Perayaan May day tahun ini juga merupakan yang terburuk. Tahun ini para buruh tidak bisa turun ke jalan untuk menyampaikan aspirasinya. Pemutusan hubungan kerja oleh perusahaan tidak memperhatikan nasib para buruh. Buruh yang kehilangan mata pencaharian dipaksa bertahan ditengah situasi Covid-19 ini. Sebagian pekerja yang dirumahkan hanya mendapatkan gaji setengah dari yang biasanya mereka terima dan terancam tidak mendapatkan THR (Tunjangan Hari Raya). Namun pekerja yang dirumahkan masih lebih beruntung daripada yang terkena PHK. Mereka masih bisa menerima gaji setiap bulannya untuk bertahan hidup walaupun hanya cukup untuk memenuhi kebutuhan pokoknya saja.

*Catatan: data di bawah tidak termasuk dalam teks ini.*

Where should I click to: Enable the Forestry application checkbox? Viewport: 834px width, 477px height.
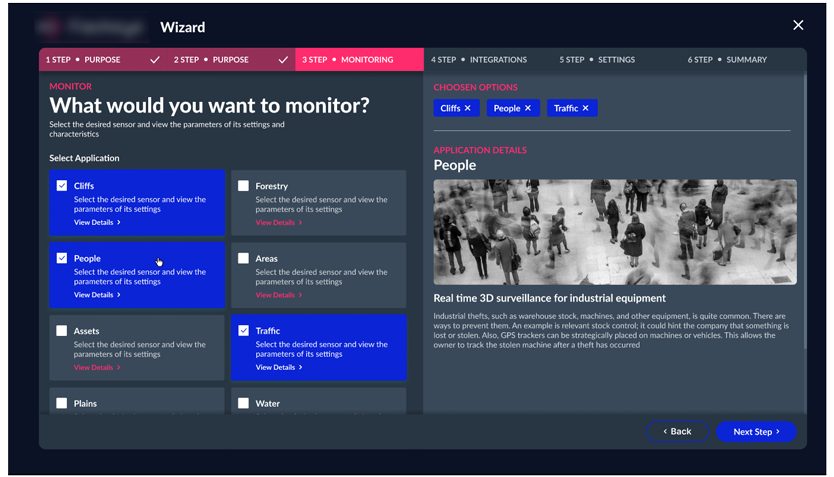[243, 186]
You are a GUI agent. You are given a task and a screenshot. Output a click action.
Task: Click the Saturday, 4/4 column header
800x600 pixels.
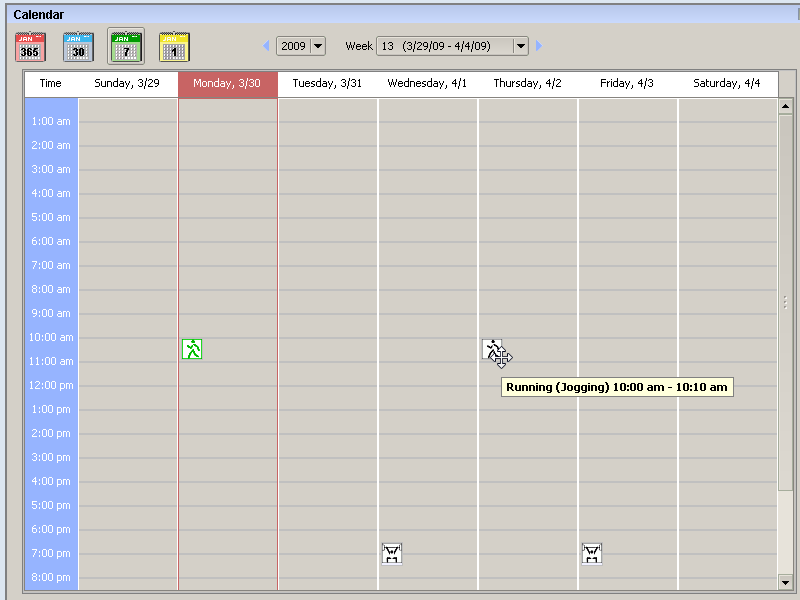(x=727, y=84)
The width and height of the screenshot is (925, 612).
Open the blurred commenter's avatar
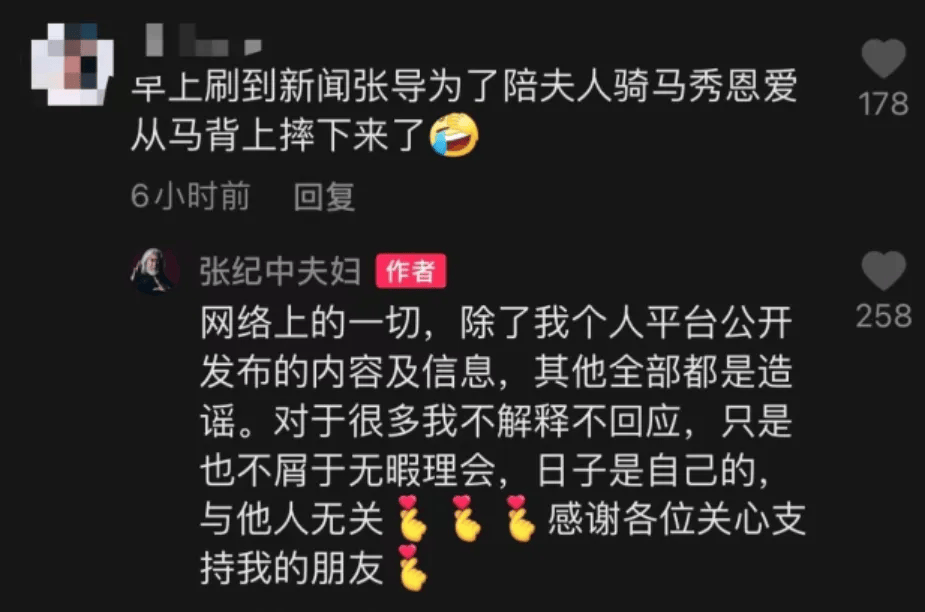click(72, 64)
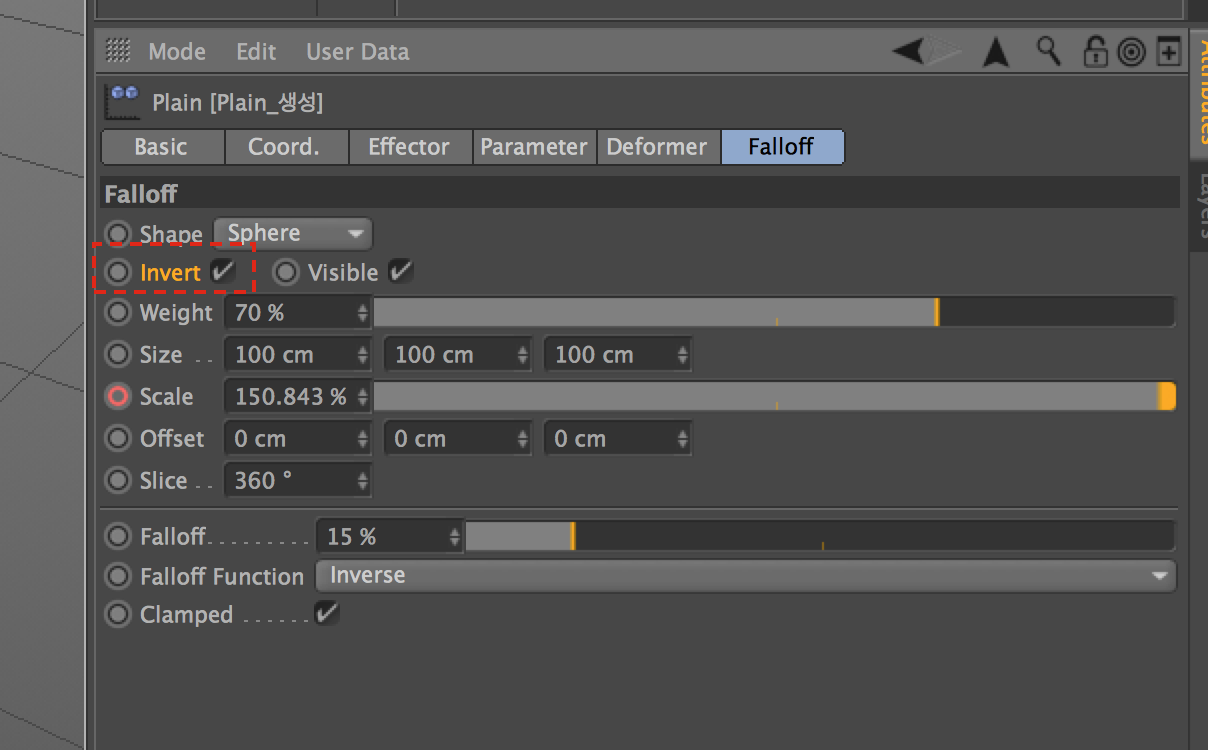Viewport: 1208px width, 750px height.
Task: Click the magnifier search icon
Action: click(x=1048, y=51)
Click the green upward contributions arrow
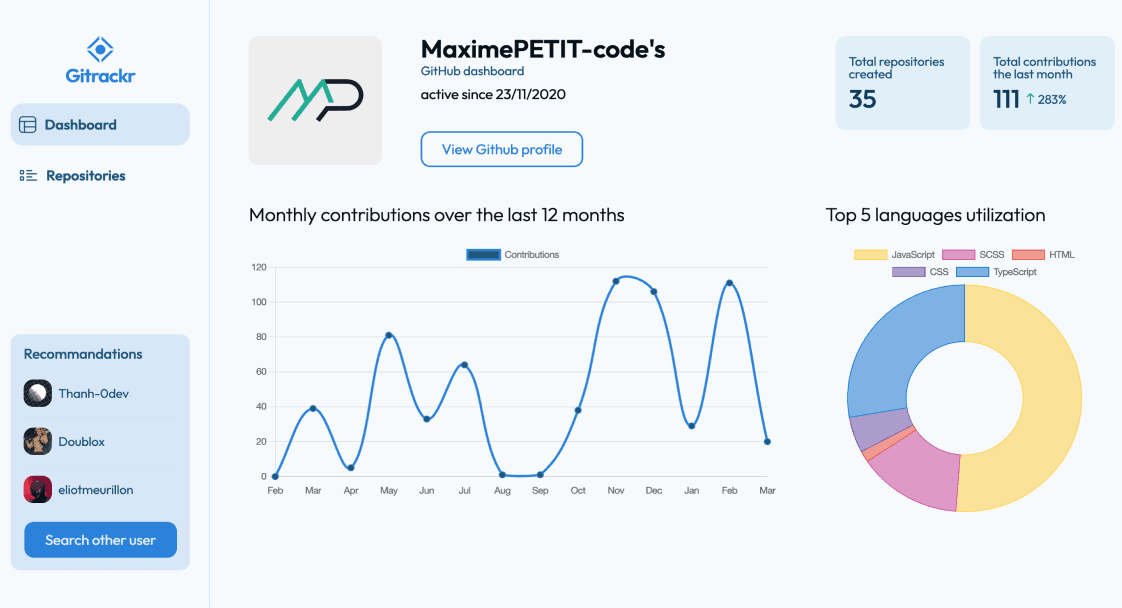 coord(1030,99)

Disamping terkena PHK, buruh juga harus menghadapi kebijakan Omnibus Law cipta kerja. Banyaknya data pekerja yang terkena PHK tentunya akan lebih mempercepat Omnibus Law diperlakukan. Walaupun saat ini Presiden dan ketua DPR Puan Maharani hanya menunda pembahasan, tidak berarti buruh terbebas dari ancaman Omnibus Law. Sejumlah aturan yang ada di dalamnya tentu saja sangatlah tidak adil bagi buruh. Seperti sistem pengupahan, kontrak kerja, sanksi, hingga status kepegawaian yang sangat nyata merugikan buruh apabila diubah melalui RUU Cipta Kerja.

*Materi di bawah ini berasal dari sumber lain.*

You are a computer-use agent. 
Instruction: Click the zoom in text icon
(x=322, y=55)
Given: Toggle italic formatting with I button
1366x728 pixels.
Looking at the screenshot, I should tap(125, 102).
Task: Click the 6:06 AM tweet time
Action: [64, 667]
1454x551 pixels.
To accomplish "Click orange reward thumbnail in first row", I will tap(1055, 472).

Kebijakan pemerintah untuk membantu korban PHK pun diluncurkan. Yaitu meluncurkan Kartu Pra kerja. Kartu ini disebut akan dapat membantu buruh yang terkena PHK. Menurut situs web Prakerja menyebutkan, pemilik kartu prakerja akan menerima uang sebesar Rp3.550.000 dengan rincian bantuan pelatihan sebesar Rp1 juta, insentif setelah pelatihan sebesar Rp600.000 per bulan (untuk 4 bulan) dan insentif survei kebekerjaan sebesar Rp50.000 per survei (3 kali survei) atau total Rp150.000 per peserta. Tapi program pelatihan pra kerja ini dinilai tidak tepat. Pekerja yang di PHK tentunya sudah memiliki ketrampilan dari pekerjaan sebelumnya. Para korban PHK sendiri lebih membutuhkan bantuan uang daripada pelatihan kerja. Apalagi melakukan pelatihan disituasi pandemi Covid-19 ini juga tidak tepat.

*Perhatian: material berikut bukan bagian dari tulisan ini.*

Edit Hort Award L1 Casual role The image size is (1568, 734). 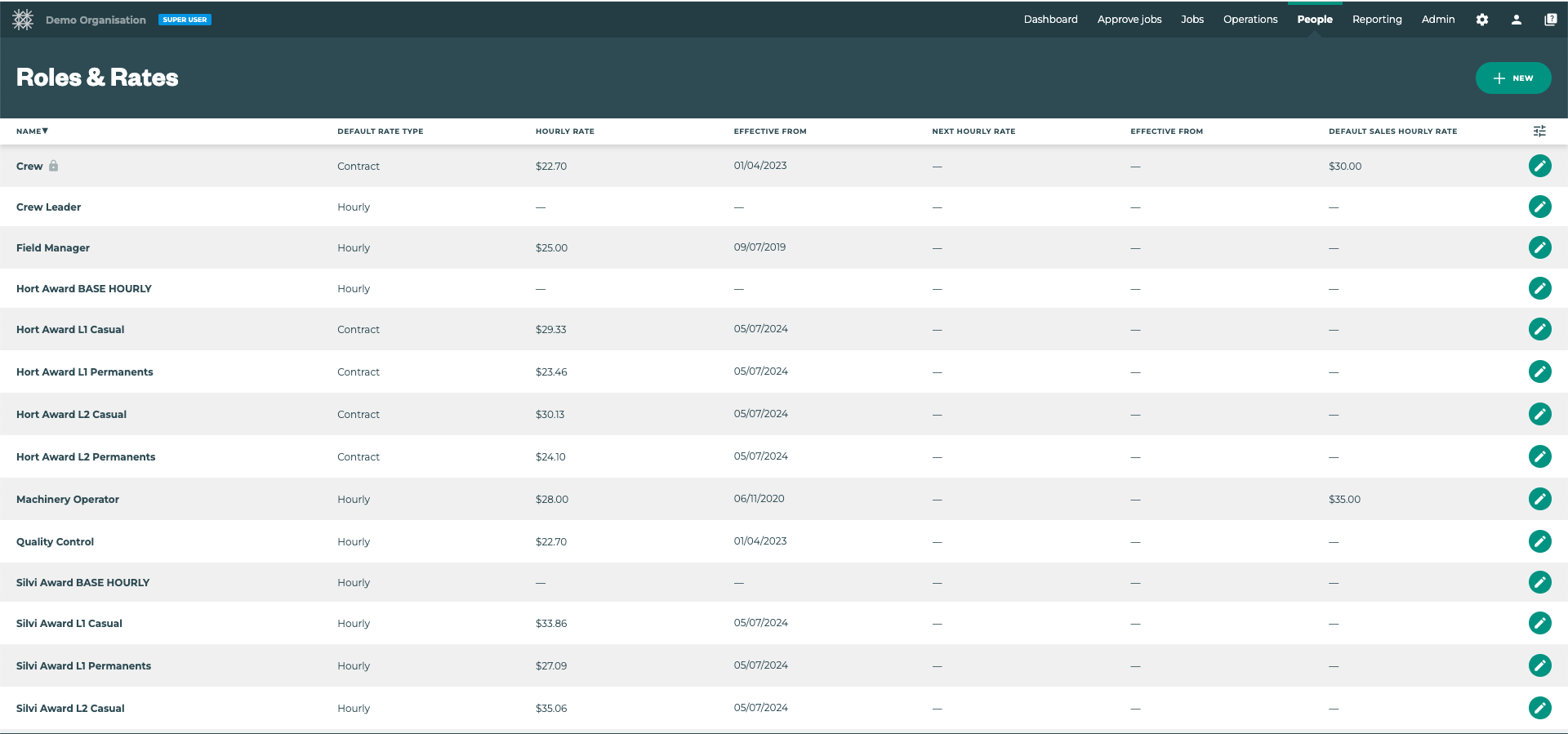1539,329

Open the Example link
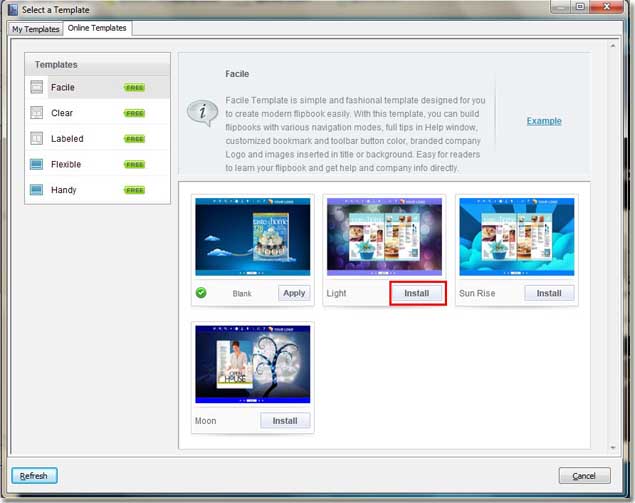[x=544, y=121]
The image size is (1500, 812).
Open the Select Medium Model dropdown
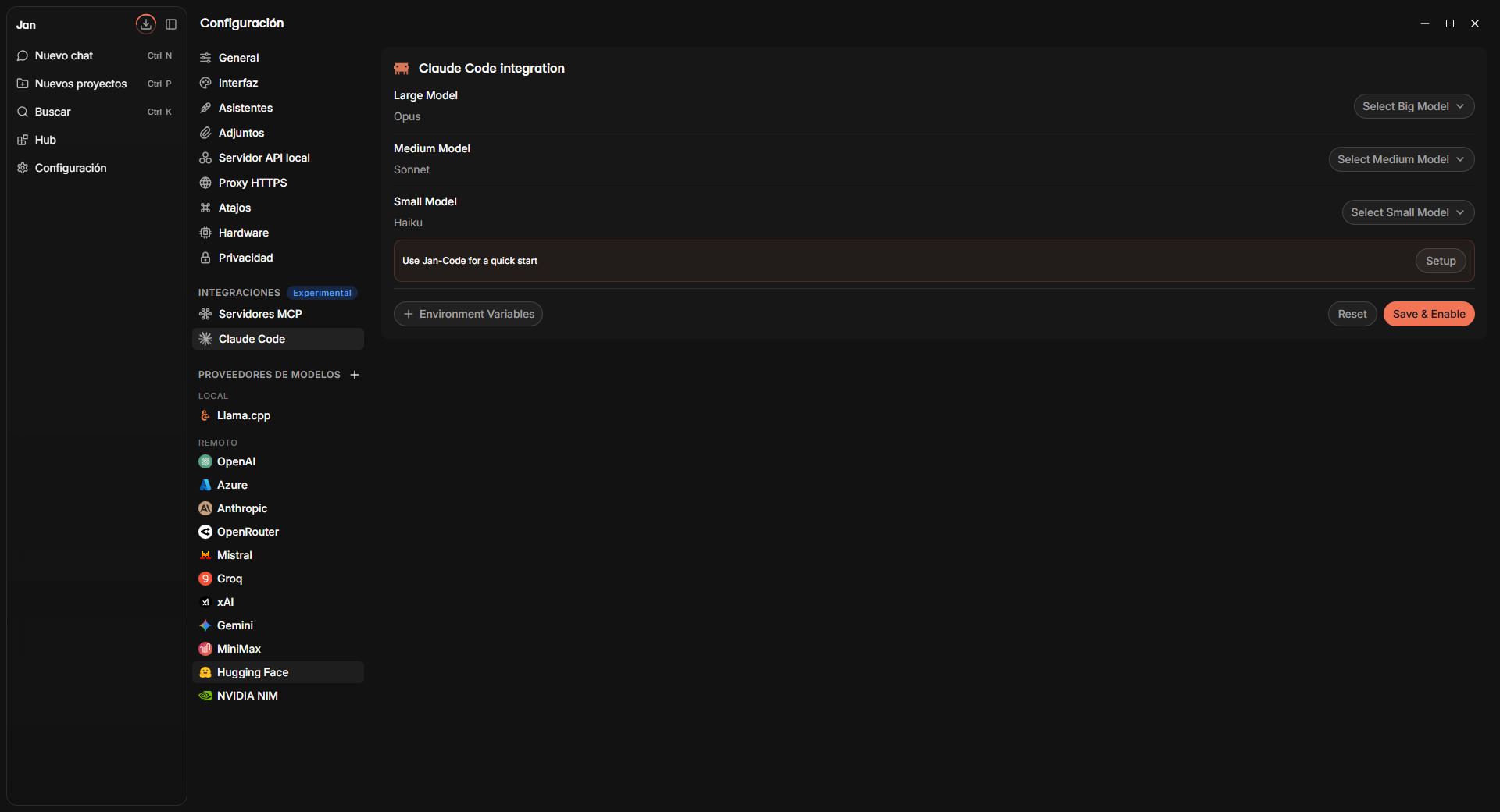pos(1401,159)
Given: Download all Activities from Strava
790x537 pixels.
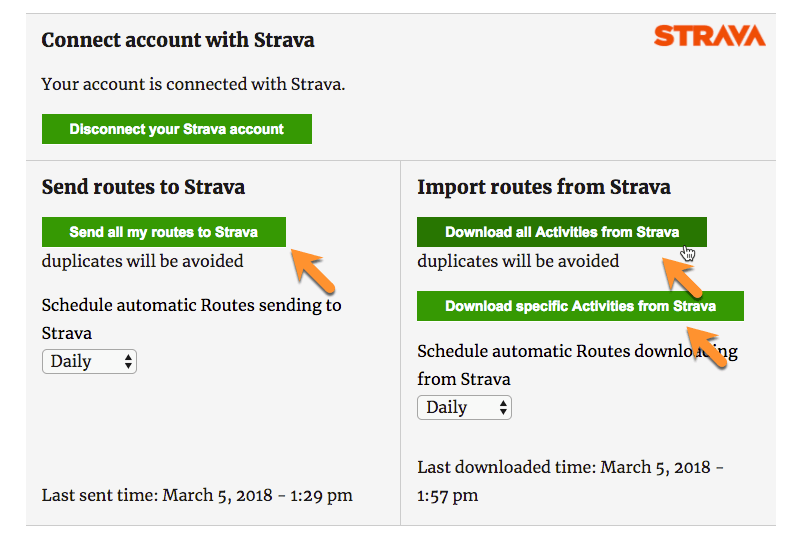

Pemberlakuan PHK bagi buruh dalam situasi saat ini tentunya tidaklah adil. Perusahaan juga harus memikirkan nasib buruh yang kehilangan mata pencahariannya. Gara-gara PHK mereka terancam kelaparan bahkan ada pula yang sampai terjadi konflik dengan keluarganya karena tidak dapat memenuhi kebutuhannya. Setelah pandemi ini usai perusahaan juga seharusnya lebih memprioritaskan buruh yang terkena PHK untuk kembali bekerja di perusahaanya, dan bukan malah mengganti dengan pekerja yang baru.